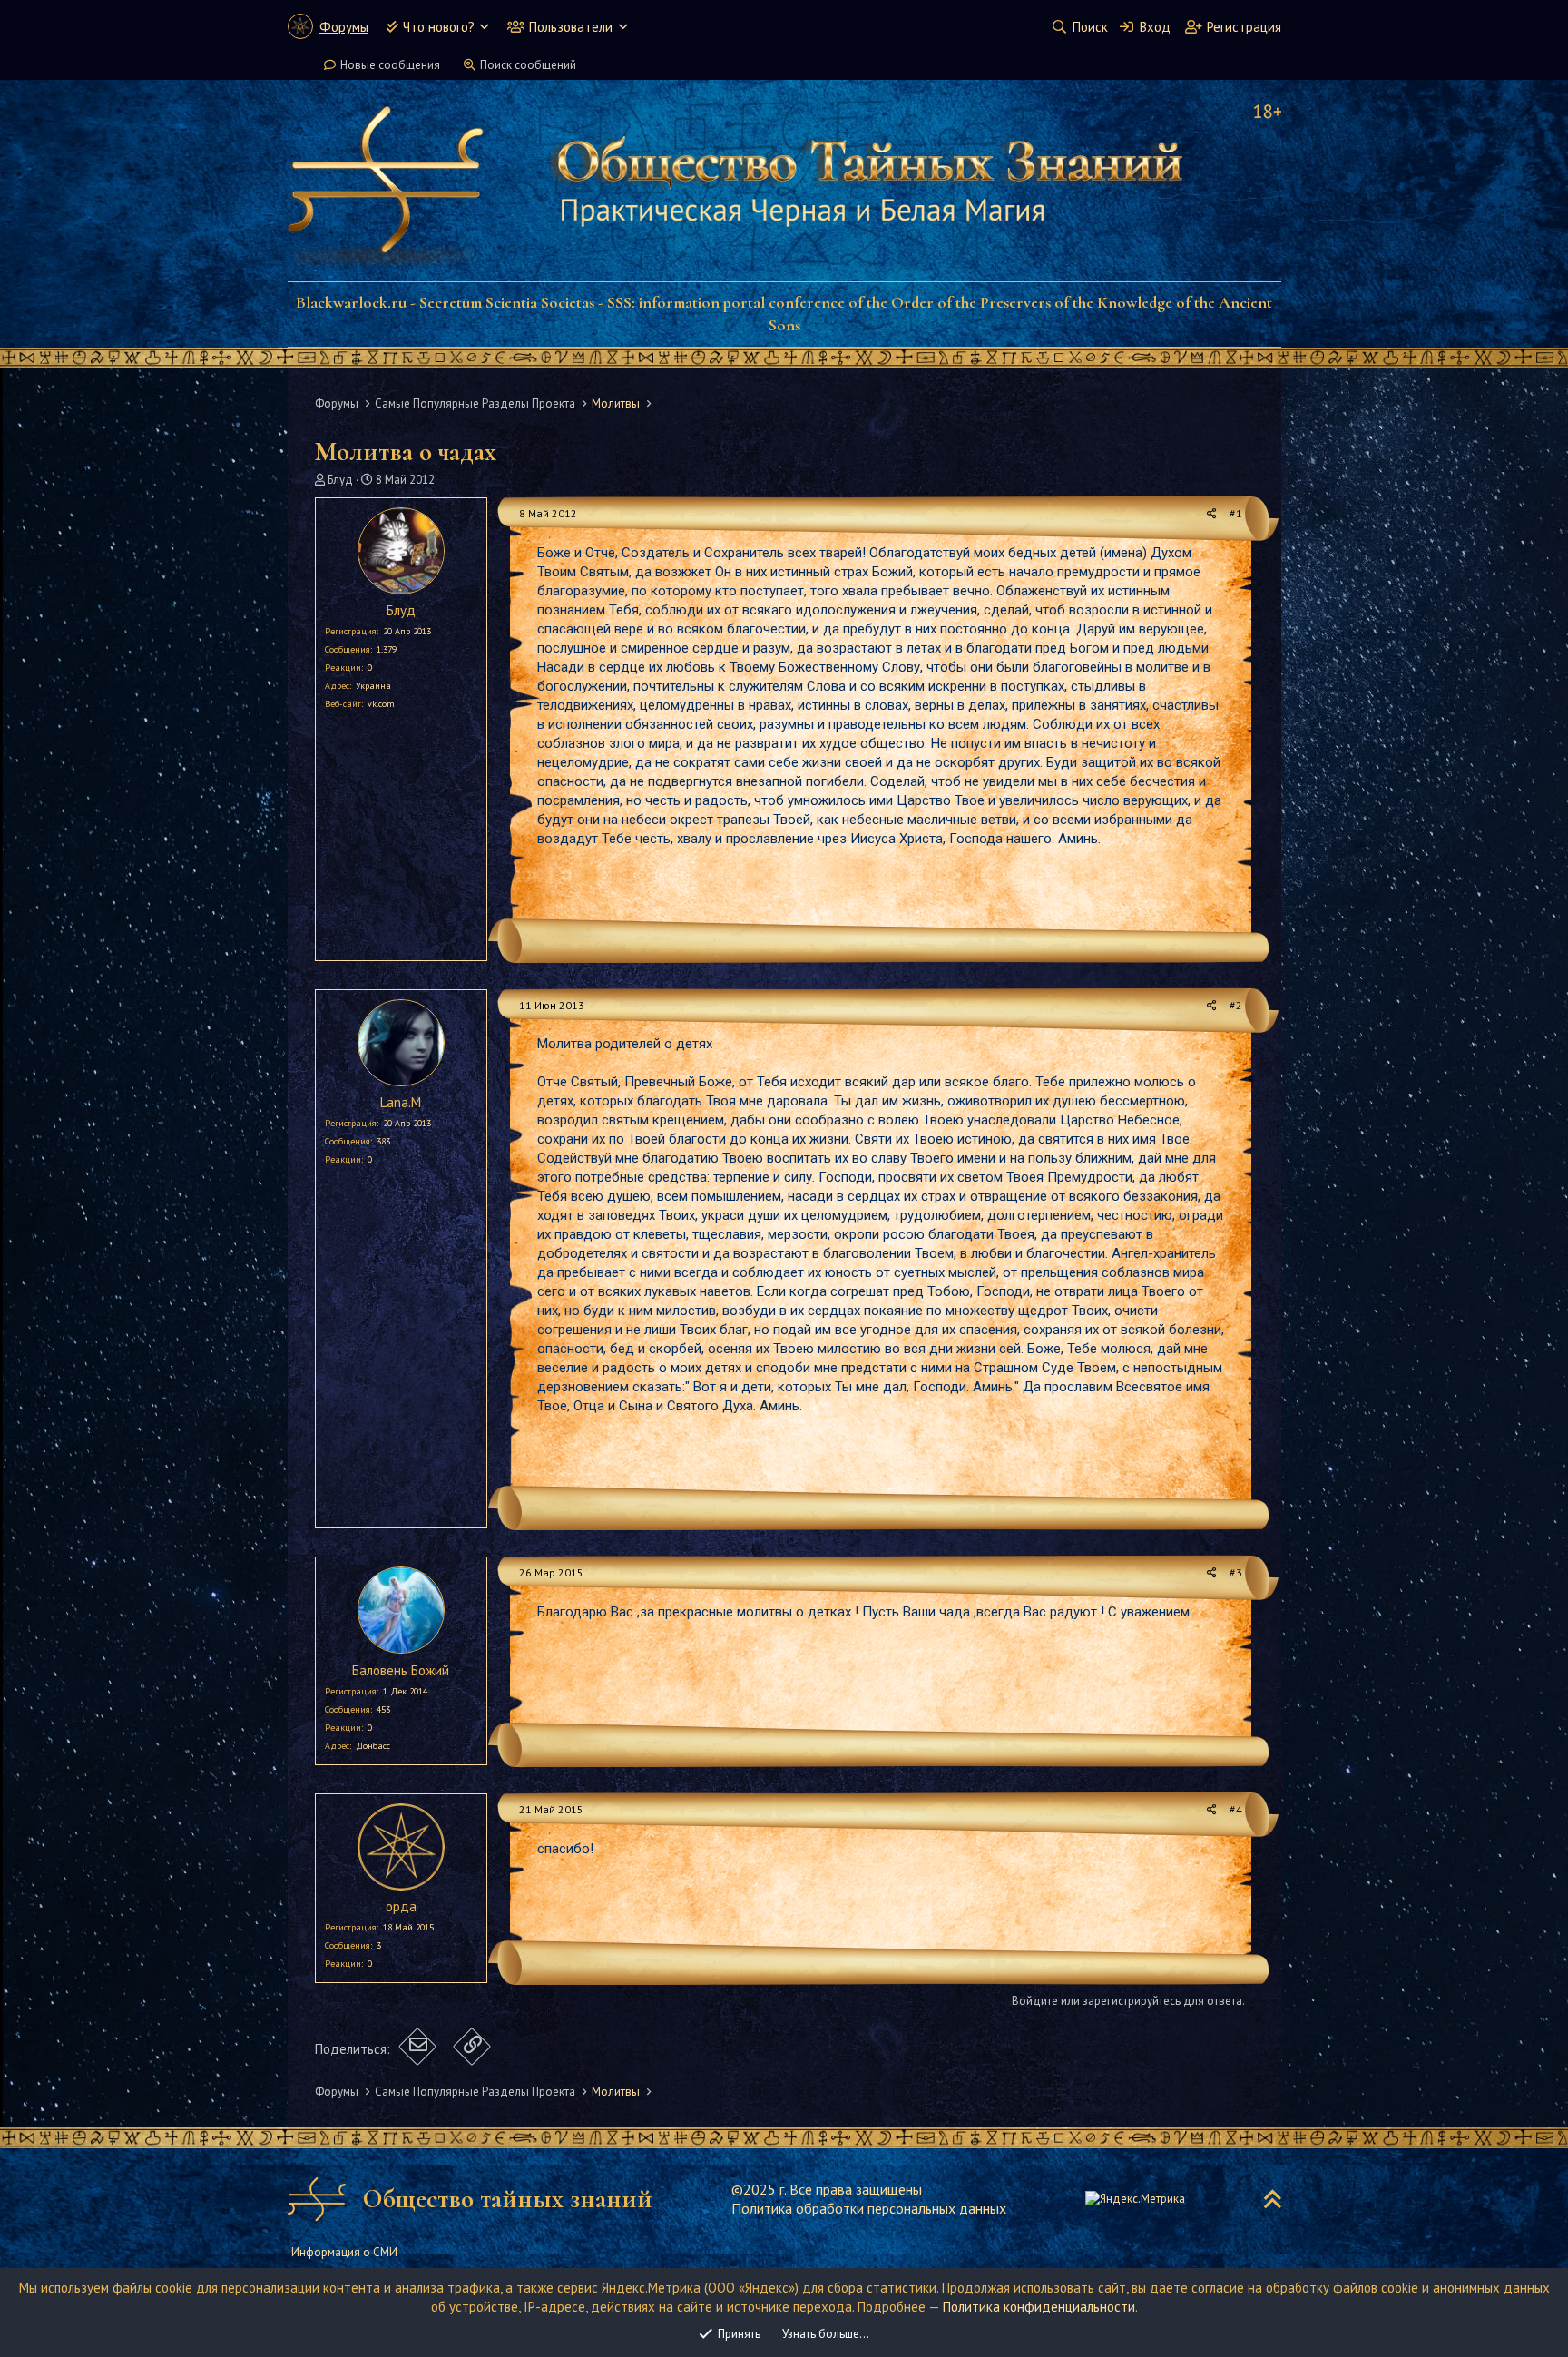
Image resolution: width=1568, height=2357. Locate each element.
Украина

++++++++

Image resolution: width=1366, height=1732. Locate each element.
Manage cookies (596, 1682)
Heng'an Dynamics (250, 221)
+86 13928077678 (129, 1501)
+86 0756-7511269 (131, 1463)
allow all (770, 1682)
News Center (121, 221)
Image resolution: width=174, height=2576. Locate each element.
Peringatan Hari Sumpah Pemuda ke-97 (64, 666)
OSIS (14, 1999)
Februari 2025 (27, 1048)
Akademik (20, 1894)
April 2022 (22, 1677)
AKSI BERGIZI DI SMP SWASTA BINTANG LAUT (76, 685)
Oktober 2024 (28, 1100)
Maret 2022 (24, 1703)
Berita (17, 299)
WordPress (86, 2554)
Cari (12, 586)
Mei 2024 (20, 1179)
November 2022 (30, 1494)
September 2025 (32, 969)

++++++++

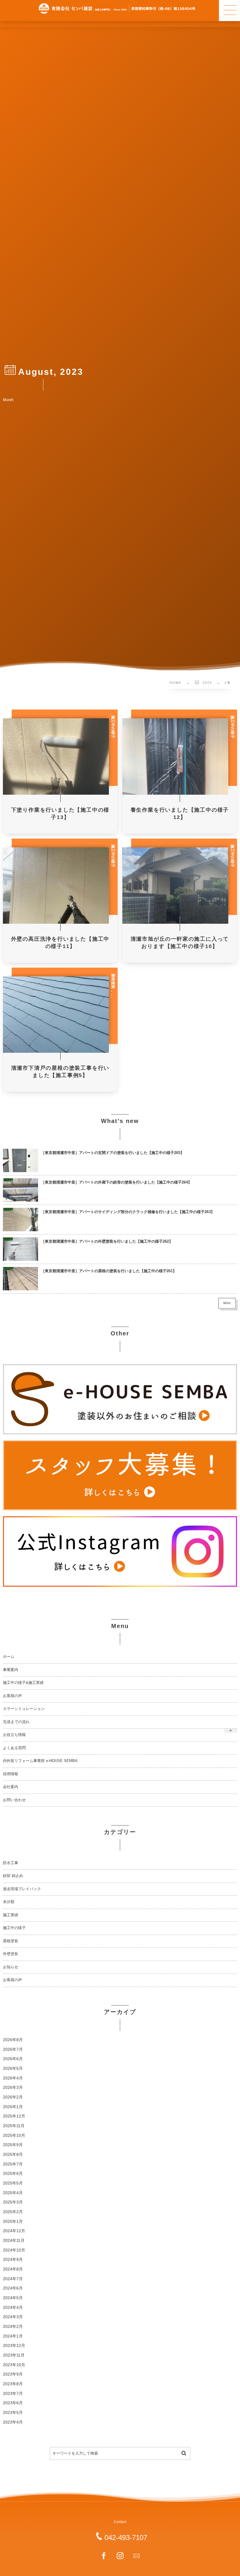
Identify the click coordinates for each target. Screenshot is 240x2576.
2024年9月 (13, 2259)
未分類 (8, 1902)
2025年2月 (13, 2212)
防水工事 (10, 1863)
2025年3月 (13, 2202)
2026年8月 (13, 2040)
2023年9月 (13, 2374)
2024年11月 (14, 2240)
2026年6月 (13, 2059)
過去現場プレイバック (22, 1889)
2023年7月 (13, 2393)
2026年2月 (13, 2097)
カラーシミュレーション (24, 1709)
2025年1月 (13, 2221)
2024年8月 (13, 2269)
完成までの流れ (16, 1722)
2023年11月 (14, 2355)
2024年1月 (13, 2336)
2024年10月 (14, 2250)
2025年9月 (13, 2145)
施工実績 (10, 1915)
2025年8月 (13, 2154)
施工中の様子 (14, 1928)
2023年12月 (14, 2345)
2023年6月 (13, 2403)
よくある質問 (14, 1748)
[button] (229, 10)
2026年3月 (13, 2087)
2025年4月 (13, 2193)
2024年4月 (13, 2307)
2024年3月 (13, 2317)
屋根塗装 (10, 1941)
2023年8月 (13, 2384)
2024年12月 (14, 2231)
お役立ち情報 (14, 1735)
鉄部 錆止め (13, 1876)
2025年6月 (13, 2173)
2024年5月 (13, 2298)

++++++++

**Problem statement**
Once the line with "2024年4月 (13, 2307)" is found in the records above, print exactly that line and every line after it through the line with "2024年5月 (13, 2298)".

**Solved exercise**
2024年4月 (13, 2307)
2024年3月 (13, 2317)
屋根塗装 (10, 1941)
2023年8月 (13, 2384)
2024年12月 (14, 2231)
お役立ち情報 (14, 1735)
鉄部 錆止め (13, 1876)
2025年6月 (13, 2173)
2024年5月 (13, 2298)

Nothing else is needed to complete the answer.